▸ Exercise task
Reproduce only the items starting at the line containing "How do I perform: Share" and ending at the line containing "tap(183, 286)", substituting "modal" for "dialog" and leaving everything else unchanged.

▸ Entries drawn from a collection
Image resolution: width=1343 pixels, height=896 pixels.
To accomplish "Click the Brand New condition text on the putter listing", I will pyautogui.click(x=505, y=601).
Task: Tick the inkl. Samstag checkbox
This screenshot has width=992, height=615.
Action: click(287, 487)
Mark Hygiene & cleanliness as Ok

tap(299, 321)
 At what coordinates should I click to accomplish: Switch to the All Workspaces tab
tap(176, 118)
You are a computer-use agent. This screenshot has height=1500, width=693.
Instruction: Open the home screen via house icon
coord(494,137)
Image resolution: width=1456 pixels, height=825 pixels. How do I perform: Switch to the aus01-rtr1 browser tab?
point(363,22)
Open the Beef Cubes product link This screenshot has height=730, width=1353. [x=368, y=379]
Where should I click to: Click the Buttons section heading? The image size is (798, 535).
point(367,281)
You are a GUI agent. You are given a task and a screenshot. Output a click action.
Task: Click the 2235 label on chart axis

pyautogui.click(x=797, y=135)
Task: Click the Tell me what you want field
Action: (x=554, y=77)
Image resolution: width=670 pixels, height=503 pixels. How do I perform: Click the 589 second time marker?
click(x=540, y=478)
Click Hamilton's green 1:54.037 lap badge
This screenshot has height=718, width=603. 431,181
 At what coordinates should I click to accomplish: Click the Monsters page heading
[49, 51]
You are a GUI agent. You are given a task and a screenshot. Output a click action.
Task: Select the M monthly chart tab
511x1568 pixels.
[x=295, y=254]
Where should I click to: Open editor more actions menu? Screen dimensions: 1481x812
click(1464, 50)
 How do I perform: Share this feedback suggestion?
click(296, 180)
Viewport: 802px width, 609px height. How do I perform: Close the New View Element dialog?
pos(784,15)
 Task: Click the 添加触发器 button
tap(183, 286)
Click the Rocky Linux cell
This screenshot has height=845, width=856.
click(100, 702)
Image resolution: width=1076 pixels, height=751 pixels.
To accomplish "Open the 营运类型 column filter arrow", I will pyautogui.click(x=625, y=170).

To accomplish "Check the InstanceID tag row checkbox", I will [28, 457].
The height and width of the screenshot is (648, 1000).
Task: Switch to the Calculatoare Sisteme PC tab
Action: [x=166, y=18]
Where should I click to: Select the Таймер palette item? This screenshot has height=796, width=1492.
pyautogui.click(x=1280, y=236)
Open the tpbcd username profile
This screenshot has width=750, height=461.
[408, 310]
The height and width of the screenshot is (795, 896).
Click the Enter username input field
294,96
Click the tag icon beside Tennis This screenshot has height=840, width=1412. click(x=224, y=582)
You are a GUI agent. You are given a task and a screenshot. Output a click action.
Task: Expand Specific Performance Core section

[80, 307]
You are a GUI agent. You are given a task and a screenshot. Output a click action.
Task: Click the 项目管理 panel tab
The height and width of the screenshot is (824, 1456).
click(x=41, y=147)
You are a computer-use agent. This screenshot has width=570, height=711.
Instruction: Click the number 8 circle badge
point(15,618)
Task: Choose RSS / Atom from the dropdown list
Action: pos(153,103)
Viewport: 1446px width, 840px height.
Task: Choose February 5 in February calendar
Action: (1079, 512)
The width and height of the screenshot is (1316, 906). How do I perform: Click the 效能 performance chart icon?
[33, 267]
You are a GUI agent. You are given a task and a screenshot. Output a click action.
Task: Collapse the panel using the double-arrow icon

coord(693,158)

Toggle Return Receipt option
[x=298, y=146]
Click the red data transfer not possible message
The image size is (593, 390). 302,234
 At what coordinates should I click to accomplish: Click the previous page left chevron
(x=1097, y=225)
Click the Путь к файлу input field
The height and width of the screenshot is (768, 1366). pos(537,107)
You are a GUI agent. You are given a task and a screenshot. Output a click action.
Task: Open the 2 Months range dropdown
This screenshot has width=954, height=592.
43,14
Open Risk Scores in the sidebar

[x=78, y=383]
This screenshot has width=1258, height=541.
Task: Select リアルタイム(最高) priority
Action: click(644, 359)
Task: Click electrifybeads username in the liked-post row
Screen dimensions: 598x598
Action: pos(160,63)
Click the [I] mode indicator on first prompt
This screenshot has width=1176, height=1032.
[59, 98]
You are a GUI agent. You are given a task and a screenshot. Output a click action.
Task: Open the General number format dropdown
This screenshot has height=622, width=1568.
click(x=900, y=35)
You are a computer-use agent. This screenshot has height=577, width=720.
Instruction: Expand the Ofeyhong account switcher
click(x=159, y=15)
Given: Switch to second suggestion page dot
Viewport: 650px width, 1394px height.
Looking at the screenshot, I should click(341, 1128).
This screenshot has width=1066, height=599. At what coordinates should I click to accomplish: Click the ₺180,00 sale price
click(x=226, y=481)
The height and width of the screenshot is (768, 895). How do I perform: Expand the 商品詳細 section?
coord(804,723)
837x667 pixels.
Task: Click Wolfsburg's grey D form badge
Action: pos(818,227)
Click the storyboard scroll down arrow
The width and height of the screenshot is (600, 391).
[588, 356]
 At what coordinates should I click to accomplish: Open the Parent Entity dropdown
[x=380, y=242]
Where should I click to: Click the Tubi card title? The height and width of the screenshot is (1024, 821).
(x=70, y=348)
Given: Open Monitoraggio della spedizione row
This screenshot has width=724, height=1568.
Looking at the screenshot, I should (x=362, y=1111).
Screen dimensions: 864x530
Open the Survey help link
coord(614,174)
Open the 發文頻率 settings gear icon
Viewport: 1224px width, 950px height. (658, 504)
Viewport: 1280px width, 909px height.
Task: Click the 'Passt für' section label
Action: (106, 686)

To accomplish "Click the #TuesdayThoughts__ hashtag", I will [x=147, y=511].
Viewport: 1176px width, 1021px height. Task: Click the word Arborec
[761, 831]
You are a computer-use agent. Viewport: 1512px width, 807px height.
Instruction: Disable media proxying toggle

▸ Task response
 How do I perform: Share this feedback suggestion?
click(296, 180)
Viewport: 802px width, 609px height. How do I perform: Close the New View Element modal?
pos(784,15)
 Task: Click the 添加触发器 button
tap(183, 286)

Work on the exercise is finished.